§ YOUR TASK: Please reproduce the listing word for word. Pictures stay out.

*** Block opens ***

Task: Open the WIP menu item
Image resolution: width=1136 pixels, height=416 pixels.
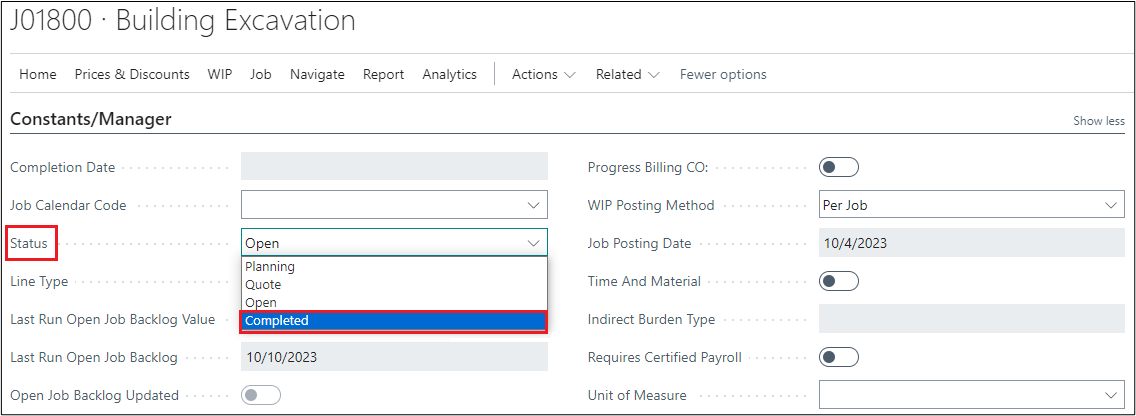Action: (220, 74)
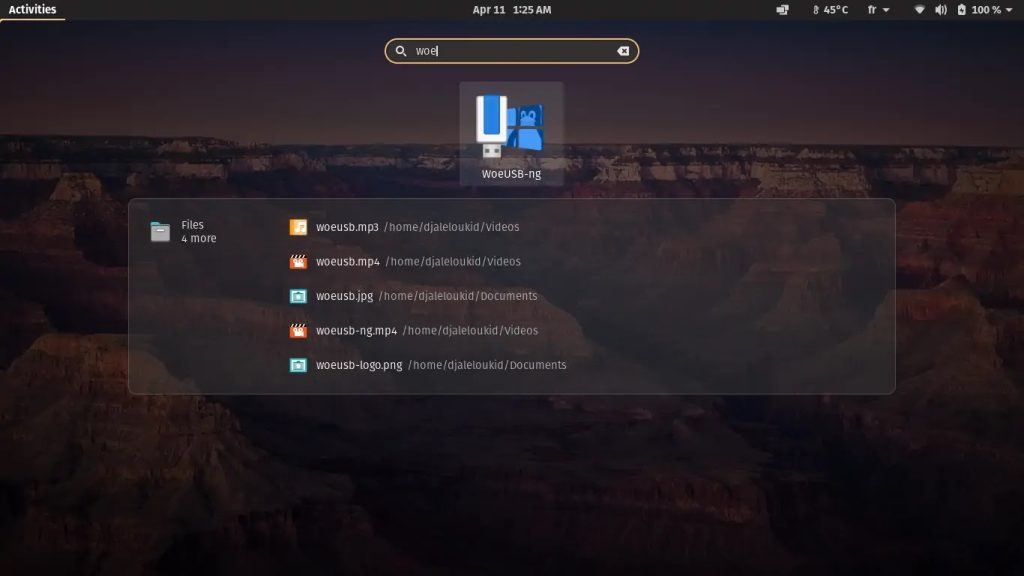The height and width of the screenshot is (576, 1024).
Task: Click the woeusb.mp4 video file icon
Action: 298,262
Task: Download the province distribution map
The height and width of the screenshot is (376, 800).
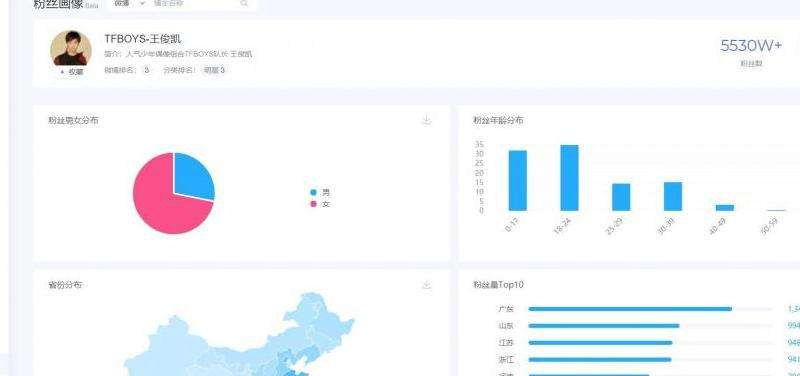Action: tap(427, 285)
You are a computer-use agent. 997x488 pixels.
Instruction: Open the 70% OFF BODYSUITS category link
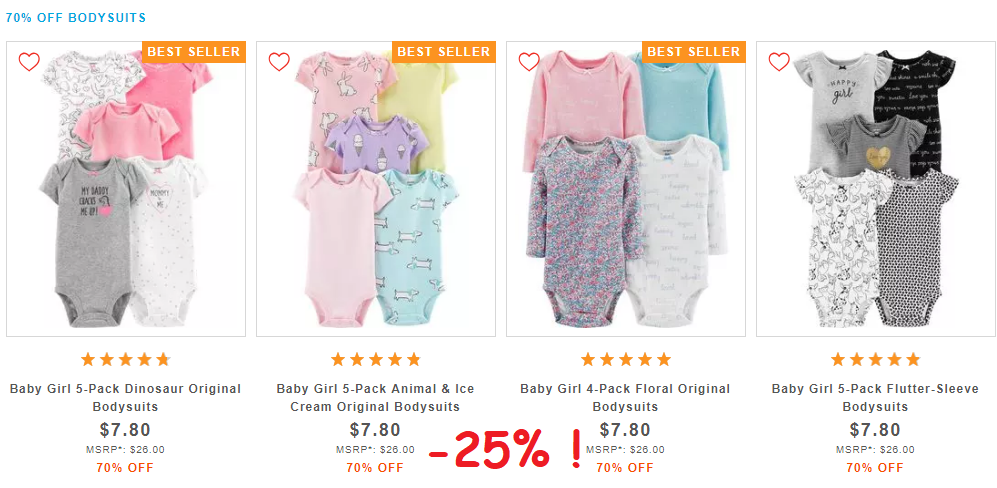[76, 18]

*** Block closes ***

§ THE COMPLETED TASK:
Task: Open the WIP menu item
Image resolution: width=1136 pixels, height=416 pixels.
Action: (220, 74)
The height and width of the screenshot is (576, 1024).
Task: Click the woeusb.mp4 video file icon
Action: 298,262
Task: Download the province distribution map
The height and width of the screenshot is (376, 800).
Action: tap(427, 285)
You are a computer-use agent. 997x488 pixels.
Instruction: Open the 70% OFF BODYSUITS category link
[76, 18]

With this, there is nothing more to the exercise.